Reduce Your Finishing Time!!

I really love finishing and handwork, but I don’t like what I call “stupid finishing” where I could have saved myself the work right from the start. So, whenever I can, I weave in my yarn ends as I go. Because I use mostly hand knitting yarns that do not come on big cones, I often have have a lot of ends so this is a huge time saver!

When I reach the end of one ball of yarn, I push a group of 8-10 needles (or more if my hand catches them) out to Holding Position and weave the yarn end over and under the shafts of the needles, close to the bed. 8-10 needles usually translates to about 2″ in the fabric and that is more than enough to secure the ends. I re-thread the carriage from the new ball or another color and then I let the needles knit back to Working Position with the next pass of the carriage. Then, before knitting the second row of the new color/strand, I weave it in the same way.

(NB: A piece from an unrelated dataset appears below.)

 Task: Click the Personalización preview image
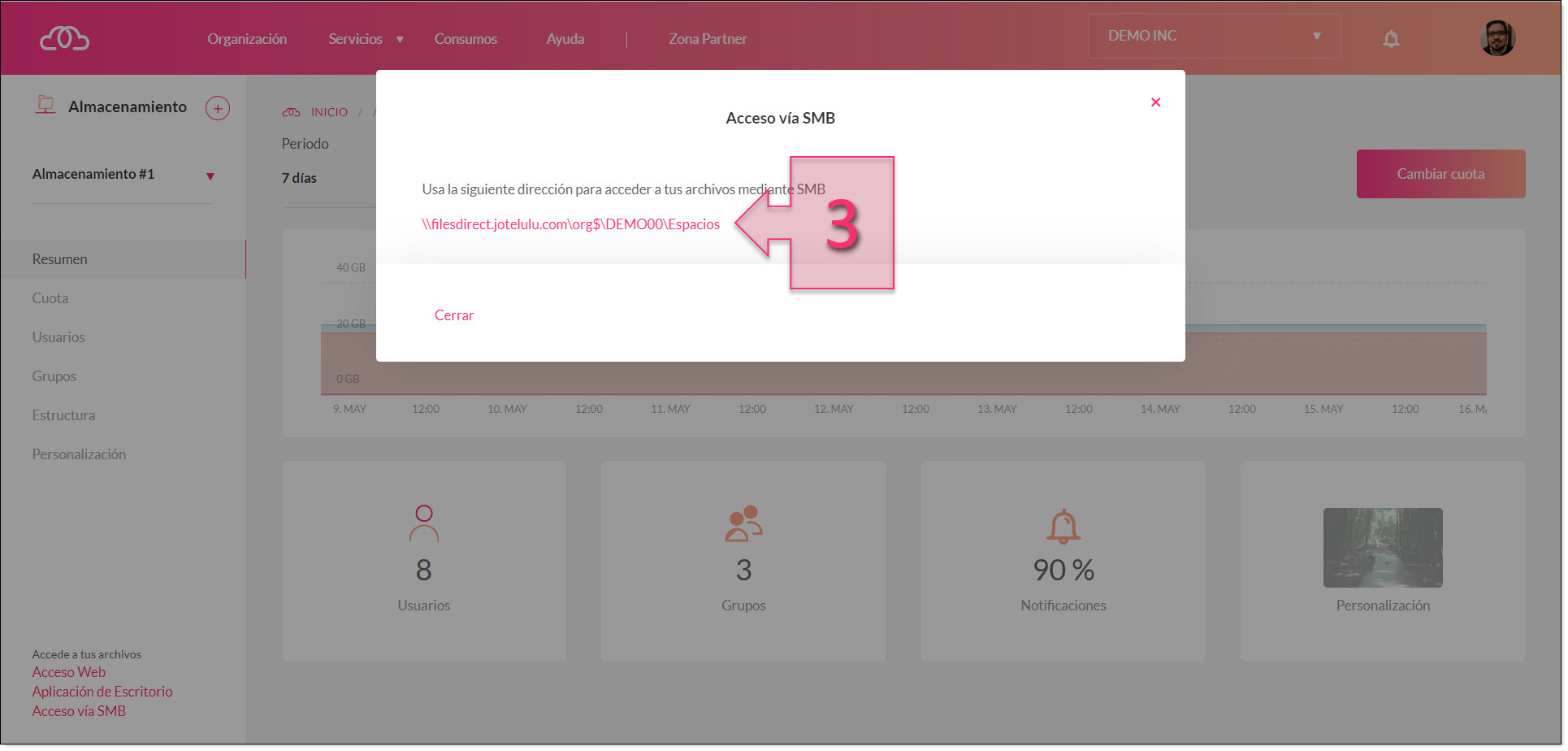tap(1382, 548)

Depending on how thick the yarn is, I sometimes end one yarn and begin the next at the same time. Then, when the work is off the machine I just clip the yarn close and I am done. Pretty slick, huh?! Altho the photo below left shows me cutting the yarn while the fabric is still on the machine, I seldom do that unless there are a lot of ends hanging down and tangling because it is just too easy to cut a live stitch. Trust me, I know from experience!

Although this method is usually invisible on the knit side of the fabric, there are times when you cannot weave in the ends as you knit. First of all, it won’t work if you plan to use the purl side as the right side of your garment because the weaving always shows on the purl side. Too bad because I usually prefer striped fabrics on the purl side. You also cannot rely on this if you are knitting patterned stitches because pulling needles to Holding Position over-rides the pattern cam settings and interrupts the pattern. You can use this technique with intarsia where there are always too many ends to finish later. In that case, you need to nudge the needles back to Upper Work Position after you weave the end through the shafts. Make sure the needles’ latches are open and ready to work the next row.

I’m happy to report that I have finally finished all the knitting and all of the initial directions for The Book That Will Not End and THE END is in sight!!! I still have some editing and rewriting to do and not all of the charts are done for the last section, but I’m confident that the end IS in sight! I am really pleased with the way this book is shaping up, although I am a bit worried that it is running long which translates into increased printing costs and a higher price tag. Getting the page count down is Job One for me right now. There are about 300 swatches with charts and directions so it is going to require some tight editing and probably more abbreviations that I usually like to use. I know none of us is interested in a smaller font size!

After all the knitting – the experiments and the re-dos and the final swatches – I can tell you that my SK860 is grubby and in need of a deep, deep cleaning. The kind where I need to remove the bed from the case to get at the inside of the machine. I think that process may make a useful post for an upcoming blog! If it continues to be cold and snowy here in Connecticut, I’ll probably have more than enough time to clean the machine and finish the book. Looks like 2018 is off to a great start!

I couldn’t resist showing you how Arlo spends his winter mornings looking for bird and SQUIRRELS!!!! from a comfy chair in the sunroom. This is what a year old lab looks like – all 85 pounds of him. Still a thief and a mischief maker, but he has stolen my heart. Mr. Blue would have loved him too…..and wondered why Arlo is allowed on a chair he could never sit in!